▶ _Task to carry out_: Write out the entries below exactly, from the first line to the one with "Given: Click the Dashboard gauge icon", both ends included.

Stored data entries:
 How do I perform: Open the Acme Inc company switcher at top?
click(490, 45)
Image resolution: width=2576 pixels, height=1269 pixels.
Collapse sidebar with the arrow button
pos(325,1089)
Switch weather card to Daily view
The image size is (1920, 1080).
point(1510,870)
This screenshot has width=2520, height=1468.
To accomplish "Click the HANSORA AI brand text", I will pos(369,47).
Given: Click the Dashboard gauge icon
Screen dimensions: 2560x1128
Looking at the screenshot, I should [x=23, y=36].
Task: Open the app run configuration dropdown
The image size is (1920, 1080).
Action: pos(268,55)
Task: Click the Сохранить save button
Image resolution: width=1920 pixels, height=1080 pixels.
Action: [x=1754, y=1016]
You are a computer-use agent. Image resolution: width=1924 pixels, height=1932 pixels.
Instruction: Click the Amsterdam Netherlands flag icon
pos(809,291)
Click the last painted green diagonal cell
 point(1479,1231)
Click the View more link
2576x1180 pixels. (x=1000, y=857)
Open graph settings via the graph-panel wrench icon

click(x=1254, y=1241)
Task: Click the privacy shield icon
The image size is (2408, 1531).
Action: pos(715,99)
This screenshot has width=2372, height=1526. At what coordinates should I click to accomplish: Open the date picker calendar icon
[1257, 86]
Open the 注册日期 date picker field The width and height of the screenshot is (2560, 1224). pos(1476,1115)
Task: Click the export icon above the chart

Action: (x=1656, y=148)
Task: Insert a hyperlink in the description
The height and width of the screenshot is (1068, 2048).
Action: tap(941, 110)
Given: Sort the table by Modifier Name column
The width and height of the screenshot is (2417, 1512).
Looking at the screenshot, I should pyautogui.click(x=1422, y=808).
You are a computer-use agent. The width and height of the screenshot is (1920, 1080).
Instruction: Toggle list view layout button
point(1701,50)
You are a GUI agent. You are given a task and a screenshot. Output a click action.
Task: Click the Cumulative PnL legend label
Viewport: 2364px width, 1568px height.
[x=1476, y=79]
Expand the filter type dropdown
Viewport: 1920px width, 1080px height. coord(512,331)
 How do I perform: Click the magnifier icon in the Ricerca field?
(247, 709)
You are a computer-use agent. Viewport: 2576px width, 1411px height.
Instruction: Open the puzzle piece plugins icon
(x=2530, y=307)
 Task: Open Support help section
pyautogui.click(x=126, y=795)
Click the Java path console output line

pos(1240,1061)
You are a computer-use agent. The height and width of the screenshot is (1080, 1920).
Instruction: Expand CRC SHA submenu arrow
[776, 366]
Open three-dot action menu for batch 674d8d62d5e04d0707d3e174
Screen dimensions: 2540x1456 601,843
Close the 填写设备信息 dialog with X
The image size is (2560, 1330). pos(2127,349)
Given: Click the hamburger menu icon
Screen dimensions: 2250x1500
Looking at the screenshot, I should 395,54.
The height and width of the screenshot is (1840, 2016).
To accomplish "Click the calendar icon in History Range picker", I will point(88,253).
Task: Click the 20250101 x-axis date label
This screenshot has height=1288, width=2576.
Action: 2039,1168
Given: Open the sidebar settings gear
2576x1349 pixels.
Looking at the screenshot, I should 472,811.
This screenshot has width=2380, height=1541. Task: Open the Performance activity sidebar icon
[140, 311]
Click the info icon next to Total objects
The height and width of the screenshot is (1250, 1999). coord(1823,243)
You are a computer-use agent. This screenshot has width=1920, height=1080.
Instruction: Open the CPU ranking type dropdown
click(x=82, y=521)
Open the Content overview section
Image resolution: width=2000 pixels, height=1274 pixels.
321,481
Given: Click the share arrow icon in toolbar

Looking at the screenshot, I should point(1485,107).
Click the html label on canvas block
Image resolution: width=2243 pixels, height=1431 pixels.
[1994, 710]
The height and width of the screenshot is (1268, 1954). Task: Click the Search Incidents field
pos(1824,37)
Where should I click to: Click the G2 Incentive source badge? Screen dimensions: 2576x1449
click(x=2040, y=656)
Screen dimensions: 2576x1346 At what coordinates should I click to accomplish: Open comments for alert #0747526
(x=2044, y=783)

▶ _Written answer_:
 How do I perform: Open the Acme Inc company switcher at top?
click(490, 45)
Image resolution: width=2576 pixels, height=1269 pixels.
Collapse sidebar with the arrow button
pos(325,1089)
Switch weather card to Daily view
The image size is (1920, 1080).
point(1510,870)
This screenshot has width=2520, height=1468.
To accomplish "Click the HANSORA AI brand text", I will pos(369,47).
Given: Click the Dashboard gauge icon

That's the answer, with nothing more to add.